Several mathematical models have been presented that describe the temporal characteristics of agonist-induced calcium oscillations in different types of cells. A few of these models address the spatial characteristics of wave propagation, but none have addressed the complex wave dynamics observed in different types of cells including astrocytes. The purpose of this paper is to extend a previously developed model of calcium oscillations so that it includes spatial diffusion of calcium in a cell with discrete active loci of wave amplification. This model is then used to analyze experimental data and to gain insight into the mechanism of wave collisions and annihilations.”

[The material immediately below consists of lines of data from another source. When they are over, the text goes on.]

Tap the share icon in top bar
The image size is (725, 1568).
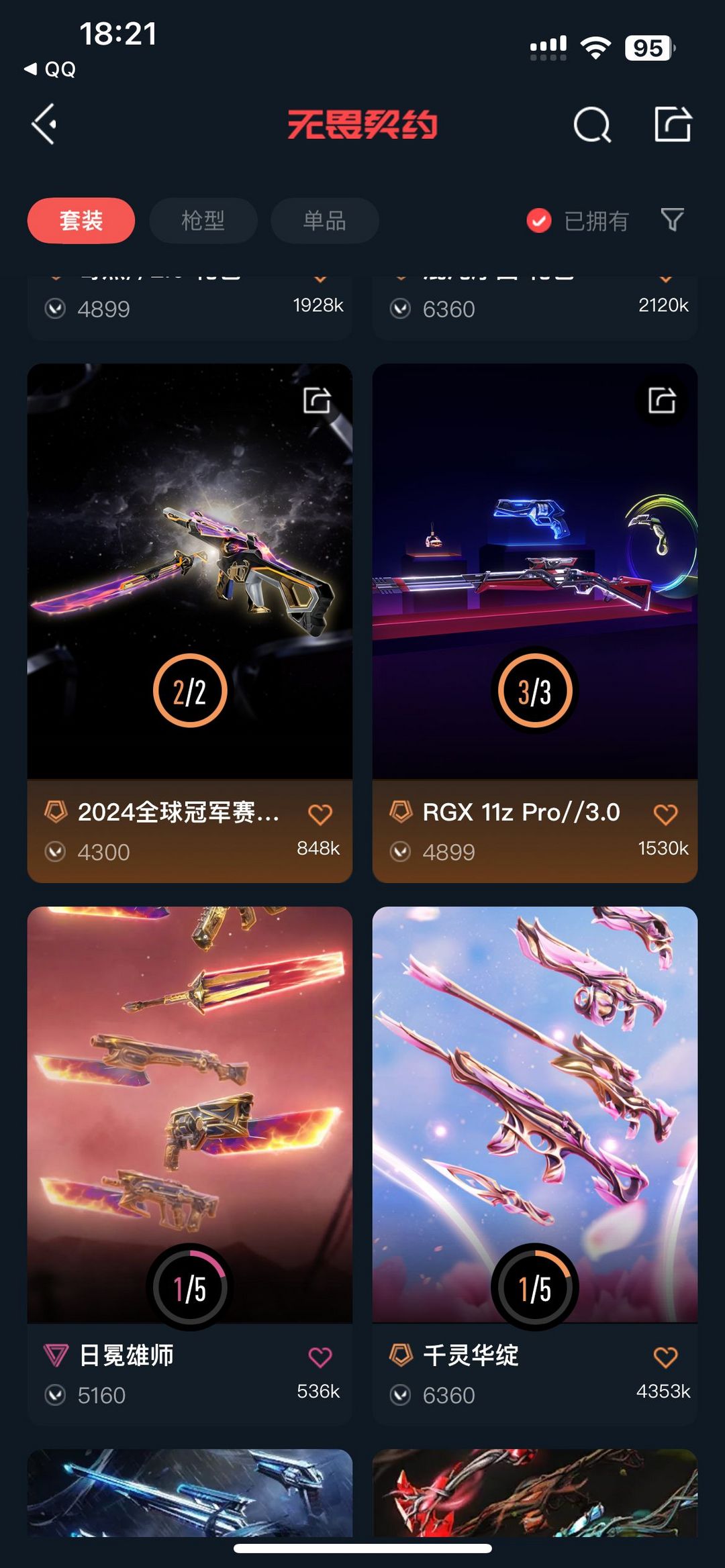tap(673, 124)
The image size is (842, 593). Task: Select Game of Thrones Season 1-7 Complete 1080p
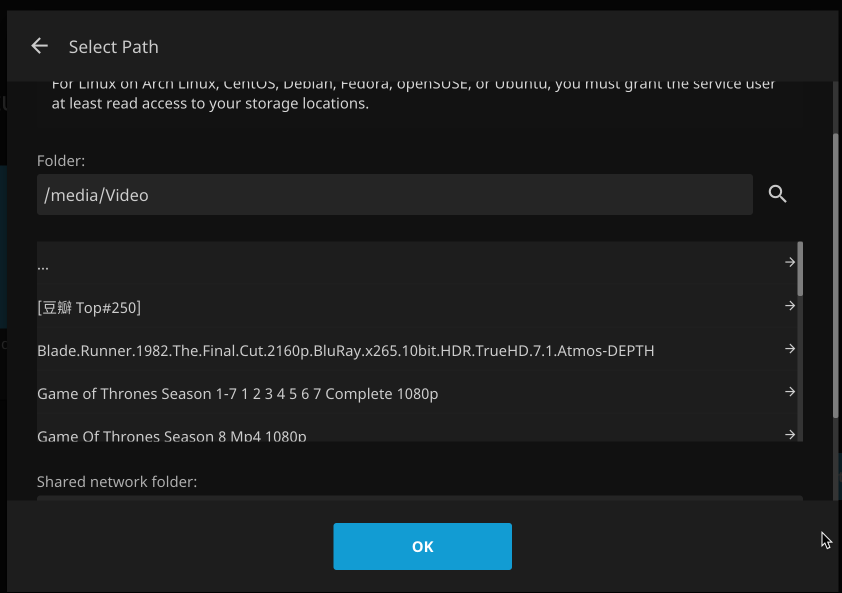tap(237, 394)
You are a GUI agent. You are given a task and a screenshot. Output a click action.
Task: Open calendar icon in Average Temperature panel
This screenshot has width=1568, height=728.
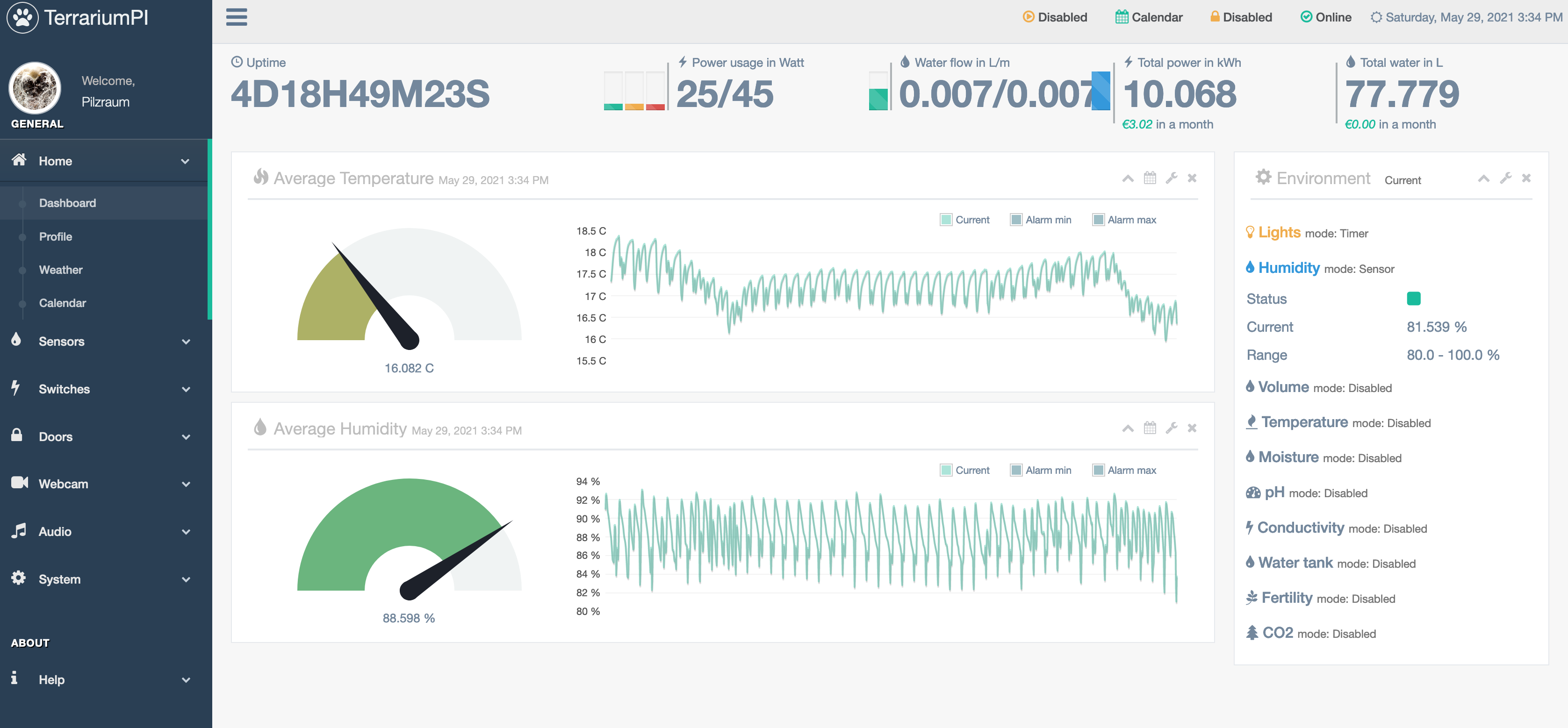point(1149,178)
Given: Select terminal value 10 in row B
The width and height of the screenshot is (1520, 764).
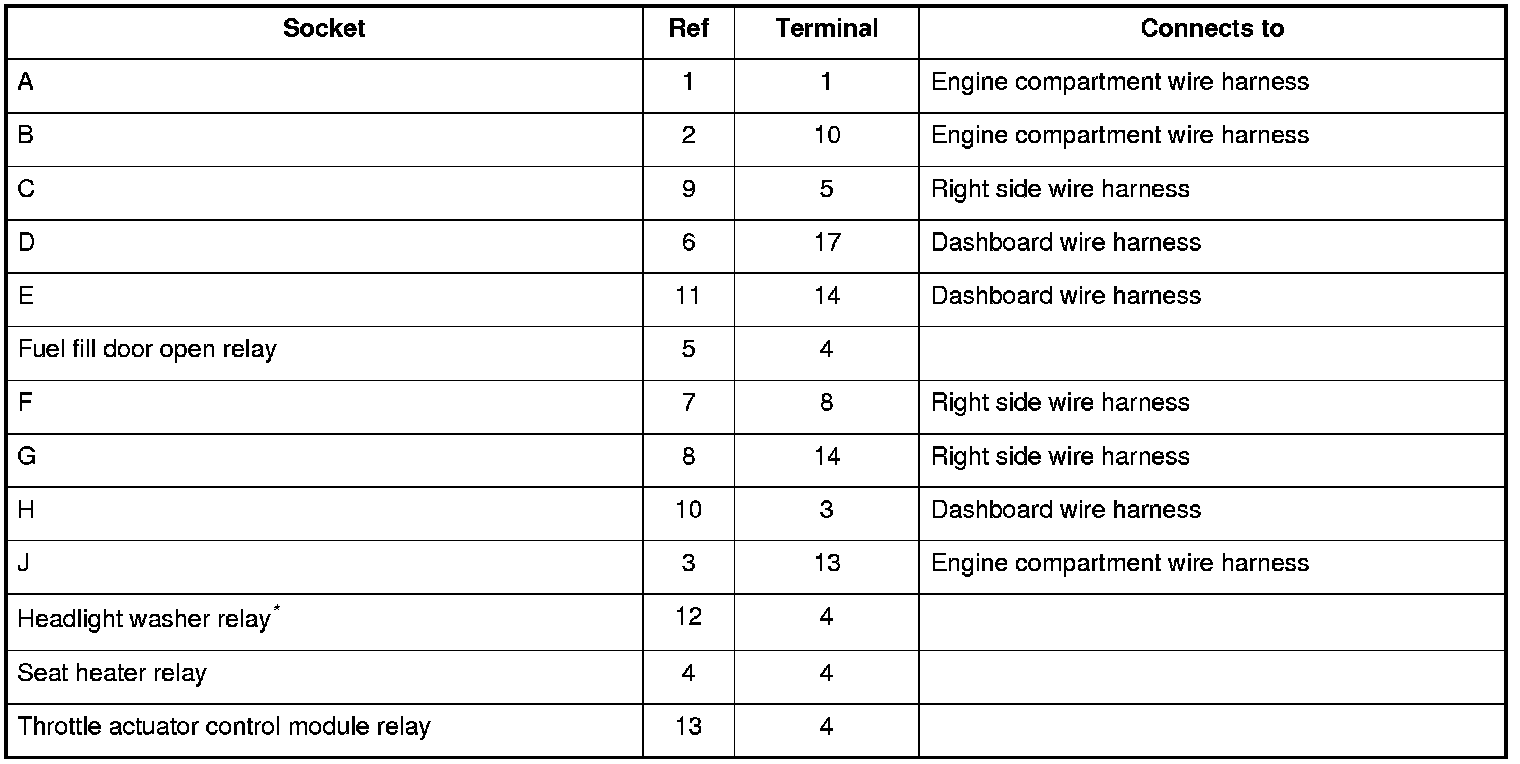Looking at the screenshot, I should 826,136.
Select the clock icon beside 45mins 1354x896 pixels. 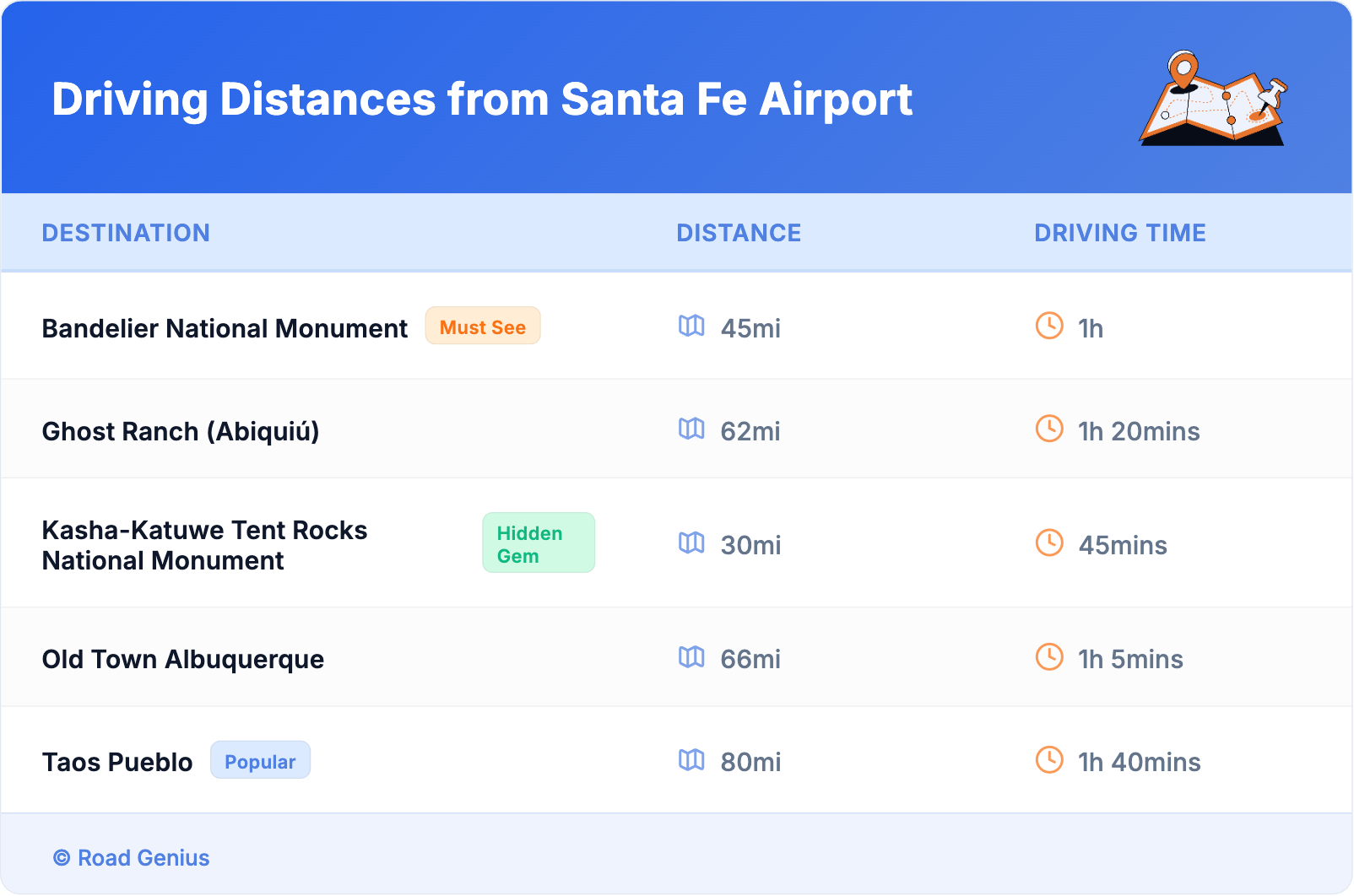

As you might expect, my contribution to this paper was developing the mathematical model, while Russell and his team provided the experimental data as well as the biological knowledge and insight. The model was based on a paper by Li and Rinzel (Equations for InsP3 Receptor-Mediated [Ca2+]i Oscillations Derived from a Detailed Kinetic Model: A Hodgkin-Huxley Like Formalism, Journal of Theoretical Biology, Volume 166, Pages 461-473, 1994). At that time, John Rinzel was at NIH, heading the Mathematical Research Branch of the National Institute of Diabetes and Digestive and Kidney Diseases. John, now at the Center for Neural Science at New York University, has contributed much to theoretical biology, but I remember him best for his work on bursting of pancreatic beta cells. He is this year’s winner of the Society of Mathematical Biology’s Arthur T. Winfree Prizefor his elegant work on the analysis of dynamical behavior in models of neural activity and the contributions that work has made in the neurobiological community to the understanding of a host of phenomena (including simple excitability as well as bursting) in single neurons, small populations of neurons, and other excitable cells.”

Russell remains at NIH with the Microscopy and Imaging Core of the Eunice Kennedy Shriver National Institute of Child Health and Development. He leads a multi-user research facility providing training and instrumentation for high resolution microscopy and image processing.

As so often happens, an echo of my work on calcium wave modeling with Russell appears in the 4th edition of Intermediate Physics for Medicine and Biology. Homework Problem 24 in Chapter 4 contains a simplified model of calcium waves. This system is a classic “reaction-diffusion” system: calcium diffuses down the cell, triggering calcium-induced calcium release, which produces more diffusion, triggering more calcium release, resulting in positive feedback and a calcium wave. The process is analogous to action potential propagation along a nerve.